私はたまにそれがとても羨ましいと思う。だって、夜の間のことが知れたなら、この謎に満ちて興味深い、大好きな街のことがきっともっと分かるはずだから。だけど、この街の誰も夜の私について知らないらしい。
 他の住民たちの夜の姿についての噂なら、手帳三冊分が埋まるほどには集まったのに。多分、夜の私は寝るのが好きなのだ。そうだ、だから夜の間の記憶もないのかもしれない。
その証拠に、夜に変わる瞬間まで外を飛び回っていたとしても、私が朝目を覚ますときには自宅のソファーやベッドの中にいるから。

 そう、それがたとえ、インタビュー中に突然血相を変えて襲いかかってきた追っ手から逃げる最中だとしても。
 ――そして、それがたとえ運悪く飛行中だったとしても。

(ごめん! 後は任せた、夜の私)

(……いい加減にしろ、昼の俺)

 意識が浮上すると同時、不快なほどに慣れ親しんだ浮遊感に目を細める。
動揺もなく、日課をこなすように素早く淡々と、ミニマムで体をスーパーボールほどの大きさに縮める。地面に衝突する前に頭から生える黒い触覚を伸ばし、視界に捉えた建物の外階段の手摺を的確に掴んで体を引き寄せた。
手摺を握る触角に力を込め、体をぐいと持ち上げて手摺に乗る。息をつき、そっと後方の路地を見下ろすと、追っ手であっただろう男が先ほどまで俺がいた場所を怪訝そうに見上げていた。奴が俺の姿を完全に見失ったと判断すると、手摺から飛び降りて、外階段から建物内部に繋がる非常口の鍵を触手でこじ開け、静かに中に入る。幸い、廊下には誰も居らず、ミニマムを解除して元の姿に戻った。
ナンバープレートが掛けられた客室が廊下の左右に並んでいるのを見るに、この建物はホテルらしい。もし誰かに見つかっても、ホテルの客を装えば問題ないだろう。
 昼夜が入れ変わった直後、住民の大半は再び“目を覚ます”。そして、そこにある現実を取り込み適応するのに、少しばかり時を要する。
しかし、俺はその時間が他者よりも短い。だからこそ、俺は追っ手が反応する前に逃げることができるわけだが、それもこれも昼の俺の無鉄砲さが原因の副産物だと思えば、誇らしさよりも疲労感の方が圧倒的に強い。
 頭の痛くなることを考えながら廊下を抜け、階段を降り、何食わぬ顔でホテルの入り口から堂々と出ていく。
昼とは様変わりした街の雑踏の中に先ほどの追っ手の姿を見つけ気づかれぬように身を固めたが、向こうは俺と目が合っても何の反応もなく、目の前を通り過ぎていった。顔を覚えられていないことを確信し、安堵する。

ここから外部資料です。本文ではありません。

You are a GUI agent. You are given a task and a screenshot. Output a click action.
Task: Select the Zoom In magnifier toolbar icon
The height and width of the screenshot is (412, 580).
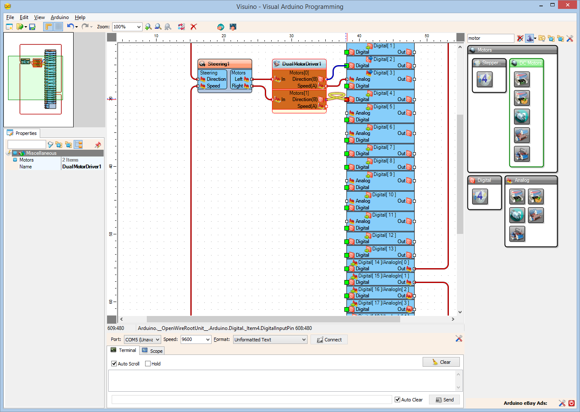tap(148, 27)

もし奴が昼と夜で記憶を共有していて俺と昼の俺を紐づけられでもすれば、この上なく厄介なことになる。
 とはいえ、一旦追っ手が撒けたところで昼の俺の問題が解決するわけではないが、元々あいつの撒いた種だ。一心同体と言えど、俺がそこまで面倒を見てやる義理はない。
 飲み屋街に向けて足を進めながら、俺は帽子の中から真新しい手帳を取り出した。裏表紙の隅に小さく『タルト』とサインされたシンプルな茶革の手帳だ。
俺の物ではないが、俺の物でもある。遠慮することなく手帳を開き、中身を読む。住民や外の客から聞いたであろう噂が、注釈や考察付きで何ページにも渡って記されている。奇妙なことだが、性別も性格もまるで異なる昼の俺と俺の書く文字は、よく似ていた。
 昼の俺がせっせとかき集めた噂話と俺の持つ情報を脳内で照らし合わせながら、触手を使いページを捲っていく。大半は妄想や誇張でできた話の種になるしか役に立たないものだが、中にはただの噂と片付けられないものもあった。
 溜息を吐き、俺は後者のページを開いたまま、帽子からペンを取り出した。

 ああ、そうだ。俺は、俺を知らない昼の俺を知っている。
昼の俺が知りたくて堪らない、大好きな街の秘密を知っている。

 ――決して知るべきではないことまでも。

「……お前は知らないままでいろ」

 入れ替わったものに気づくまではと言い訳をして、まだ悪あがきを続ける自分を嗤った。